I'll take a look, but I think the most promising thing to do would be to use a NN. Do note, though that lidar and particle filtering result in substantially different point distributions.

IDK how hard you expect doing this with RL to be, but if you wanna consider more options before going ahead it might be worth looking into.

I don't anticipate the RL being more difficult than setting up these optimizations, especially considering the fact that they're even further outside of my wheelhouse.

[Dat-Bois]

Looks good to me, worried a bit about computational effort since we may want some form of MPC to run (very simple local horizon planning most likely) since when going off track it may be more optimal to regenerate the trajectory from that point rather than make a maneuver to get back on the original track. Maybe we can characterize the vehicle dynamics into the cost functions (ie inertial matrix, velocity and accel hard constraints (not sure if you had hard constraints)) and that can prove a more physically trackable trajectory and avoid MPC.

I'm not super familiar with using RL for trajectory generation so it may be much faster than I expect.

[MinhxNguyen7]

worried a bit about computational effort

The training might be a little bit computationally involved, but the actor (which generates the waypoints) will be a relatively small neural network which should be much smaller than YOLO. I wouldn't expect generating a whole trajectory with many points to take more time than one image detection.
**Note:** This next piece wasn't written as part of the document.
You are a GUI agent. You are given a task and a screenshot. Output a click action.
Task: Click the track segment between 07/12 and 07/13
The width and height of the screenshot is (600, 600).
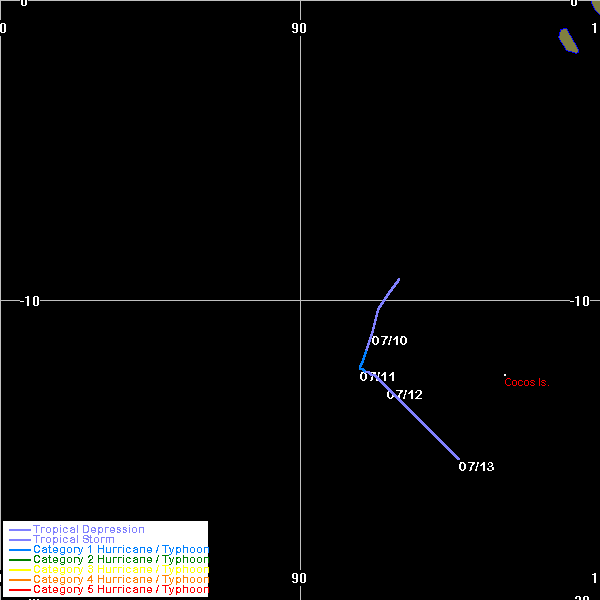coord(430,432)
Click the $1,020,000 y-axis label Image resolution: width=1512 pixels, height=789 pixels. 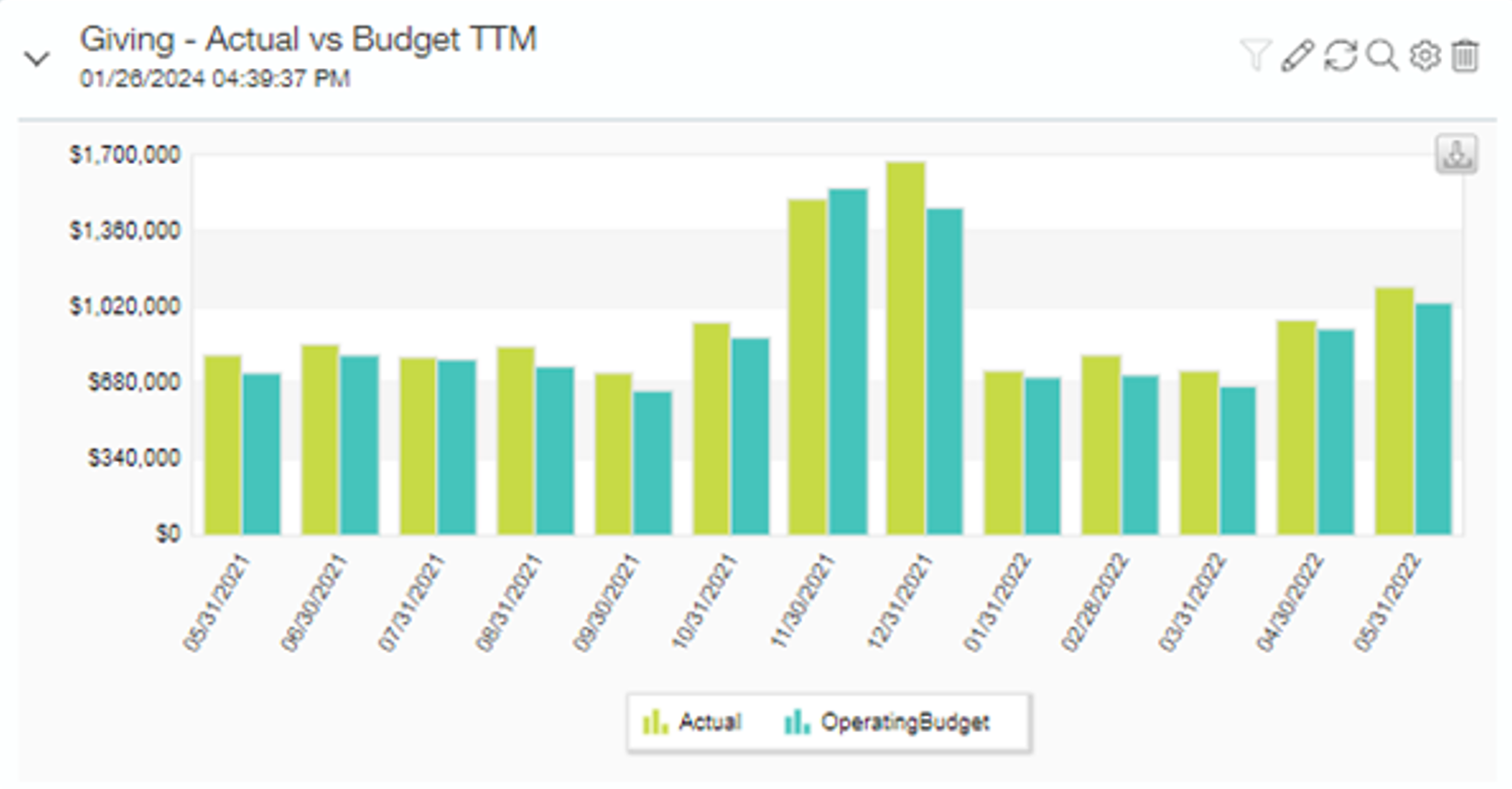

The plan is to continuously regenerate the trajectory from the current position to the destination.

Maybe we can characterize the vehicle dynamics into the cost functions (ie inertial matrix, velocity and accel hard constraints (not sure if you had hard constraints))

Yes, the "control cost" will be a weighted sum of the velocity and acceleration. I can make the cost non-linear to reflect hard-ish limits, which I think would be better than a cost-cliff.